ECLI:NL:RBSHE:2010:BM7586
Rechtbank 's-Hertogenbosch
- Eerste aanleg - meervoudig
- Rechtspraak.nl
Afwijzing verzoek om planschadevergoeding vanwege voorzienbaarheid van de planologische verslechtering
In deze zaak heeft de Rechtbank 's-Hertogenbosch op 23 april 2010 uitspraak gedaan in een geschil over de afwijzing van een verzoek om planschadevergoeding.

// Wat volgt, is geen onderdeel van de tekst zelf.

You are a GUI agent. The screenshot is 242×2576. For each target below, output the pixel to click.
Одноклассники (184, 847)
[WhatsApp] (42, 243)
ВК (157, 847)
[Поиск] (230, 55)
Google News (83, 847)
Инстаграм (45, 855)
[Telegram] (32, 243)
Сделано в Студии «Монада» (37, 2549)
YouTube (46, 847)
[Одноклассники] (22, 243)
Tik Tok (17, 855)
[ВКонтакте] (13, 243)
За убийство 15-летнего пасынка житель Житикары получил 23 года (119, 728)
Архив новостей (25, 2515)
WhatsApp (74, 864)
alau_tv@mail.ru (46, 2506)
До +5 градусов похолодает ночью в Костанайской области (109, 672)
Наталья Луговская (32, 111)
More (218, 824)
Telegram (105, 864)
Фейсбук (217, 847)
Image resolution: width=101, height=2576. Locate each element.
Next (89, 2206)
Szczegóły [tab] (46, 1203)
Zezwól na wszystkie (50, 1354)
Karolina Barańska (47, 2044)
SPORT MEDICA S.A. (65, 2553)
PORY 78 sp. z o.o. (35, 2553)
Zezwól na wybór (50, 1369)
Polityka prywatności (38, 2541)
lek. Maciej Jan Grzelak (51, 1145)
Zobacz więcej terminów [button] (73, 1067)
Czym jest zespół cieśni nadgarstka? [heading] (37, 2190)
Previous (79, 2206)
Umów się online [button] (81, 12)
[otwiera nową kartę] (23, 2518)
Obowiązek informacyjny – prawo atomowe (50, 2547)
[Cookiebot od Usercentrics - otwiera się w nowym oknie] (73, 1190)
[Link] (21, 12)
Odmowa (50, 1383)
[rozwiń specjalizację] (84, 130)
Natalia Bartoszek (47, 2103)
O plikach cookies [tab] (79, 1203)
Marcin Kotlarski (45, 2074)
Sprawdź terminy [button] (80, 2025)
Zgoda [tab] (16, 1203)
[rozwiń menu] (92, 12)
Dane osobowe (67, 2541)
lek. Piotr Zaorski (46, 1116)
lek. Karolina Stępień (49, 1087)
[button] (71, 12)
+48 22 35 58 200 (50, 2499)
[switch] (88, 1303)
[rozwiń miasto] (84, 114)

Eiser, eigenaar van een perceel te Helvoirt, had een verzoek ingediend bij verweerder, het college van burgemeester en wethouders van de gemeente Haaren, om schadevergoeding op grond van artikel 49 van de Wet op de Ruimtelijke Ordening (WRO). Dit verzoek werd afgewezen bij besluit van 10 januari 2008, waarop eiser beroep instelde. De rechtbank heeft vastgesteld dat verweerder tekort is geschoten in het geven van duidelijkheid over de planologische situatie, waardoor eiser niet kon worden tegengeworpen dat hij de situatie had moeten begrijpen zoals verweerder wellicht bedoeld had. De rechtbank oordeelde dat de afwijzing van het verzoek om planschadevergoeding niet kon worden gedragen door de motivering die verweerder had gegeven.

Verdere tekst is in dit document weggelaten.